## Text to read

-*-*-

After any applied calibration is complete, the signal can either proceed to substantive processing at step 608, or be enhanced via pre-processing at steps 606/607. Non-limiting examples of pre-processing at step 607 may include, e.g., improving signal to noise ratio, removing environmental noise (e.g. a lightning strike), removing RF contamination from nearby equipment (e.g., a fluorescent light or power supply). However, the invention is not so limited and other types of pre-processing could also be applied.

The decision whether to proceed at step 606 to pre-processing at step 607 or bypass to substantive processing at step 608 depends on whether there is value via pre-processing in expanding the dynamic range in detecting very low-level signals which may otherwise be difficult to see on the waterfall display. For example, preprocessing at step 607 may be applied if at step 606 it is determined that the signal to noise ratio of the waterfall is below a threshold. In another example, preprocessing at step 607 may be applied if at step 606 it is determined that the waterfall data included content that was consistent with a lightning strike that needed to be removed. The invention is not limited to the criteria upon which the methodology elects or declines to proceed with pre-processing before substantive processing.

-*-*-

Collected data
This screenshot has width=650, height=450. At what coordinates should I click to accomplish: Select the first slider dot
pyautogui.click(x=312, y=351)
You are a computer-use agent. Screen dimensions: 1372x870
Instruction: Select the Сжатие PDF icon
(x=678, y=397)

-*-*-

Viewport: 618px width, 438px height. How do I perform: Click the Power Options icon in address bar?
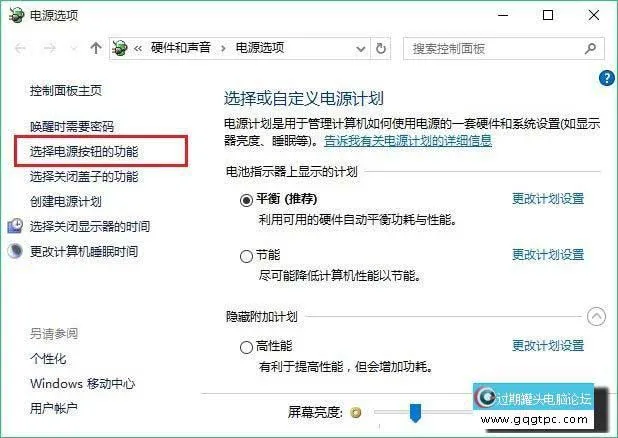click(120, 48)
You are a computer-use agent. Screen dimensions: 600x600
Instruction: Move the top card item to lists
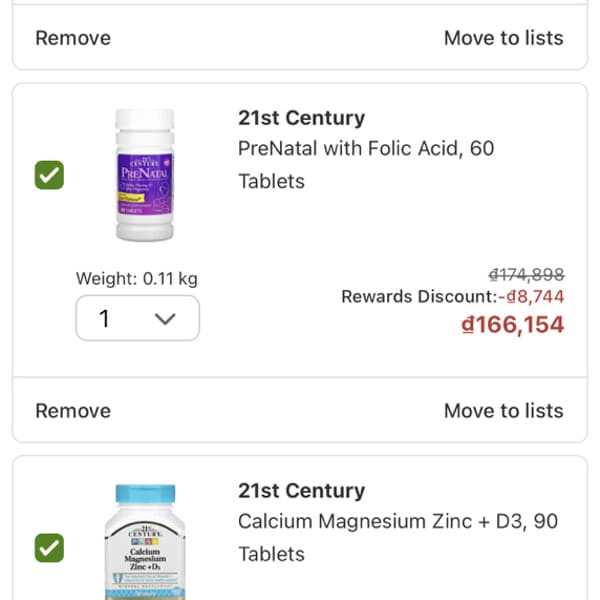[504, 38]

-*-*-

## Jobs
1. Reproduce the passage on signal pre-processing from "After any applied" up to and including "also be applied.".
2. Write the text that comes next in the passage on signal pre-processing, starting after its final sentence.

## Results in order
1.
After any applied calibration is complete, the signal can either proceed to substantive processing at step 608, or be enhanced via pre-processing at steps 606/607. Non-limiting examples of pre-processing at step 607 may include, e.g., improving signal to noise ratio, removing environmental noise (e.g. a lightning strike), removing RF contamination from nearby equipment (e.g., a fluorescent light or power supply). However, the invention is not so limited and other types of pre-processing could also be applied.

2.
An embodiment of reducing the signal to noise ratio is shown in with respect to FIGS. 11 and 12. FIG. 11 shows a waterfall graph 1102 with no meaningful signal, and thus only sources of noise(s) are present (thereby displaying as background snow). Changes in the time over which the waterfall is averaged will reduce the influence of that noise. If the noise is across a single line (A), a possible realization is shown in graph 1104. If the noise is taken across a wider time region (B), the plotted average has become less bumpy but has a small bias on its floor as shown in graph 1106. If the noise is taken across an even wider time region in (C), the noise floor is even flatter, and the bias floor does not increase as shown in graph 1108.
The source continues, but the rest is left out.